Harry Callahan (1912-1999) was an American photographer who is considered one of the great innovators of modern American photography. He was born in Detroit, Michigan and started photographing in 1938 as an autodidact. Until 1941 he was a hobbyist, when he saw photographs by the landscape photographer Ansel Adams. He was then inspired to search for his own photographic style. He tended to avoid literal representations in his work, preferring instead to emphasise quietly lyrical abstract design. 

In 1946 László Moholy-Nagy and Arthur Siegel invited Callahan to join the staff of the prestigious Chicago’s Institute of Design (from 1949 part of the Illinois Institute of Technology), where from 1949 to 1961 he was head of the photography department. From 1961 until 1973 he helped develop a photography department at the Rhode Island School of Design in Providence.

Harry Callahan left almost no written records--no diaries, letters, scrapbooks or teaching notes. His technical photographic method was to go out almost every morning, walk the city he lived in and take numerous pictures. He photographed his wife, Eleanor, and daughter, Barbara, and the streets, scenes and buildings of cities where he lived, showing a strong sense of line and form, and light and darkness. He also worked with multiple exposures. Harry Callahan's work was a deeply personal response to his own life. He was well known to encourage his students to turn their cameras on their lives, and he led by example. Even as he did this he was not sentimental, romantic or emotional. 

Harry Callahan illustrated the centrality of Eleanor in his life by his continual return to her over 15 years as his prime subject -- she was subject more than model -- but the images are not about who she was, what she did, what she thought as an individual. Harry Callahan's art was a long meditation on the possibilities of photography as it might be used playfully, but not naively. 

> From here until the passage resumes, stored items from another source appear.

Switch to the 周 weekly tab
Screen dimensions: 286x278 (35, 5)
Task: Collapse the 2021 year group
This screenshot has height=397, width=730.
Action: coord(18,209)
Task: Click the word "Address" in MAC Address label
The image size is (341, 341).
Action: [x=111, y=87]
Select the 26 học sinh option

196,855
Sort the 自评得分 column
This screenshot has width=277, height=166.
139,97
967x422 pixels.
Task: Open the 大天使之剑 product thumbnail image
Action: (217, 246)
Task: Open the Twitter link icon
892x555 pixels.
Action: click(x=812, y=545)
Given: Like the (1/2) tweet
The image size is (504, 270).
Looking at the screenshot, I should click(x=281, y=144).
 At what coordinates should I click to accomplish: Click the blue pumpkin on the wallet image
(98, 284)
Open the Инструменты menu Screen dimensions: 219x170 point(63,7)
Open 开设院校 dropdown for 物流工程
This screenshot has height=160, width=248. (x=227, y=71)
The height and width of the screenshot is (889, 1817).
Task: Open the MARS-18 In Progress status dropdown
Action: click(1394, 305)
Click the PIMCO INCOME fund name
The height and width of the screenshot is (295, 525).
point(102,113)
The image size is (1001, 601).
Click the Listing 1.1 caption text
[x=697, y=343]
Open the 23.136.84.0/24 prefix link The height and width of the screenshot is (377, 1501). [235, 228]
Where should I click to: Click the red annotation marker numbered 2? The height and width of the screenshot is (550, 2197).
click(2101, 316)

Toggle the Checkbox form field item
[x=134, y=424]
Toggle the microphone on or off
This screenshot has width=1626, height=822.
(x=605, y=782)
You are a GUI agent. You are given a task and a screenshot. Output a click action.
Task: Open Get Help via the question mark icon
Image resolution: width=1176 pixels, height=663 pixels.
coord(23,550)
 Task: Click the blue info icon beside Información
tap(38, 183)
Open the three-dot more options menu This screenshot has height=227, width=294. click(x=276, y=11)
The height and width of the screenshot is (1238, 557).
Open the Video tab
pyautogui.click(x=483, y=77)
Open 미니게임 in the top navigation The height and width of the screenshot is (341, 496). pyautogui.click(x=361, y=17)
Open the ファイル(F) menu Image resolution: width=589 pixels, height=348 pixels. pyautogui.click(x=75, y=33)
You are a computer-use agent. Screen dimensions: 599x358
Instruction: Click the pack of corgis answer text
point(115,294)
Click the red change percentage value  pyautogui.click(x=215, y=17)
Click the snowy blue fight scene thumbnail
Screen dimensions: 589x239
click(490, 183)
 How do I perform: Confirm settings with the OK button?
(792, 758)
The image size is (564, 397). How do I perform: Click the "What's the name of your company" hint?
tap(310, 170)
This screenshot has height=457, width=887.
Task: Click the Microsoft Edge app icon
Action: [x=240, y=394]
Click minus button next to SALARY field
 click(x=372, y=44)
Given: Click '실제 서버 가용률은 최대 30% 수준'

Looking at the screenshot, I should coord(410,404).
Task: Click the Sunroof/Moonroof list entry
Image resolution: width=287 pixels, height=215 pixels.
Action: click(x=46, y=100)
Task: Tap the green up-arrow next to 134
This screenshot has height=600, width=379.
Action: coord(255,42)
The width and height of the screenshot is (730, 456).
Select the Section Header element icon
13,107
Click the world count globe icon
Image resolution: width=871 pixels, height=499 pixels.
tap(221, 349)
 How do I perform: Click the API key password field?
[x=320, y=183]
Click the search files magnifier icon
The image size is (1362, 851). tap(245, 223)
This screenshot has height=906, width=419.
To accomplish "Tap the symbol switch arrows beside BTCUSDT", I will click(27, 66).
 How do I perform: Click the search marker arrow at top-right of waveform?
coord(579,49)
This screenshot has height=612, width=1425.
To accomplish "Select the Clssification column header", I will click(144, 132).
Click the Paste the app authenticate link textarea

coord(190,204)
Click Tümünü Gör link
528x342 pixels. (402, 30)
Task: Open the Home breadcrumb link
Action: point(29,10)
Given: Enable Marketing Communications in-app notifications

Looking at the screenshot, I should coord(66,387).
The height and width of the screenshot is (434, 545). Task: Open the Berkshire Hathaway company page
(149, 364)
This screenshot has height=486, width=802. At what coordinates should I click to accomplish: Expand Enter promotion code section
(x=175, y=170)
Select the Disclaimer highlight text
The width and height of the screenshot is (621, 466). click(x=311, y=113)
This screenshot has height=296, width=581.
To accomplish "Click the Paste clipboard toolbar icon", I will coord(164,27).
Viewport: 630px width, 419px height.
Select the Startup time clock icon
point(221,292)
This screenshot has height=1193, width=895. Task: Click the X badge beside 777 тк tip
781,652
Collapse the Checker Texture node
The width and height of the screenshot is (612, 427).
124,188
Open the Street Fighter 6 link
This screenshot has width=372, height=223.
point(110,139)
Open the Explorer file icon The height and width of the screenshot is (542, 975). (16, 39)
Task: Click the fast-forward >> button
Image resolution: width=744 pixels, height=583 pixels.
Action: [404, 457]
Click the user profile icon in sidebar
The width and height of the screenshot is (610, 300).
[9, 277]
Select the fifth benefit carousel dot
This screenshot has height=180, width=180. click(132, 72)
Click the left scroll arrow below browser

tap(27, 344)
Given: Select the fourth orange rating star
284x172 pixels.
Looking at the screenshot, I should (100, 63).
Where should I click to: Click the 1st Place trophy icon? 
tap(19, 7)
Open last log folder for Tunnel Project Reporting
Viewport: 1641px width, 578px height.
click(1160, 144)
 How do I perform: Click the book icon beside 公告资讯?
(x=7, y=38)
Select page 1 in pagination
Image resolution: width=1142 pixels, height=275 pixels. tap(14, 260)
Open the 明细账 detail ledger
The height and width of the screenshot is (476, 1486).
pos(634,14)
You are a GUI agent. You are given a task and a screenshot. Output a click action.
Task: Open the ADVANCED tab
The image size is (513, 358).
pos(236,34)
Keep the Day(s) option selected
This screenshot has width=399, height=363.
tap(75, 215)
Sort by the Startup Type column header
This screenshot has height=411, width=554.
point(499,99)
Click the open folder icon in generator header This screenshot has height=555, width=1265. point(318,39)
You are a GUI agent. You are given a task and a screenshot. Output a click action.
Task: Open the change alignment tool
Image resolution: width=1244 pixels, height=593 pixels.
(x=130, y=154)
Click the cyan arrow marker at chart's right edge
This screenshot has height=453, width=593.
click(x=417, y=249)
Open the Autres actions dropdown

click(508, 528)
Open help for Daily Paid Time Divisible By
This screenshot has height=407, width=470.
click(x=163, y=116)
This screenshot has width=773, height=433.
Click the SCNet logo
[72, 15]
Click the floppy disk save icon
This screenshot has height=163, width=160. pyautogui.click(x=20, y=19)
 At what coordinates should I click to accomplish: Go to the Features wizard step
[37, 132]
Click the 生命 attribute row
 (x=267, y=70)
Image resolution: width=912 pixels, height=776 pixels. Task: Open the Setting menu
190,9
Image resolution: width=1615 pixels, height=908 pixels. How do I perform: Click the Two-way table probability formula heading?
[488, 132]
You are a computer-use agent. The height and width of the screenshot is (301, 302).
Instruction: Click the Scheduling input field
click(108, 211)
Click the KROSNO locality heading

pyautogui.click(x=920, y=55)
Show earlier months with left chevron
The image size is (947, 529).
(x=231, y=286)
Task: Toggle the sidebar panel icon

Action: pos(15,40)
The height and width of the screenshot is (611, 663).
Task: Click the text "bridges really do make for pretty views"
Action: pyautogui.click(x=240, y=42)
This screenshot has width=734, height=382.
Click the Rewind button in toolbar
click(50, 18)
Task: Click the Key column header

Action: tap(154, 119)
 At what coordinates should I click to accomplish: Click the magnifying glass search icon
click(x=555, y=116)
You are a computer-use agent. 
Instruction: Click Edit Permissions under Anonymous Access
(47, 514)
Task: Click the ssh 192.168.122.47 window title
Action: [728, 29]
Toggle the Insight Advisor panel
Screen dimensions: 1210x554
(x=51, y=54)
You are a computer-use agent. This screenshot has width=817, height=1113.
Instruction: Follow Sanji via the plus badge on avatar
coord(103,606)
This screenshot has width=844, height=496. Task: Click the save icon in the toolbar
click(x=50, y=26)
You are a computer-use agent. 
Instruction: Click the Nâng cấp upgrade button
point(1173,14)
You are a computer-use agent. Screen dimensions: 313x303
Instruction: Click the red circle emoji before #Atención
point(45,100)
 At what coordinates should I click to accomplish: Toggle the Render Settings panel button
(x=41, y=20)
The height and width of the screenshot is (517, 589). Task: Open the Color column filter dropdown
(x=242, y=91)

Already in 1976 the Museum of Modern Art in New York City presented a major retrospective exhibition of Callahan’s work. Numerous exhibitions have been held within the U.S. and abroad. Harry Callahan’s work is in many museum and private collections in the United States and Europe including the Metropolitan Museum of Art, The Museum of Modern Art, the San Francisco Museum of Modern Art, The High Museum, the George Eastman House, and the Corcoran Gallery of Art. His archive is in the Center for Creative Photography, University of Arizona. In 1997 he was awarded the National Medal of the Arts.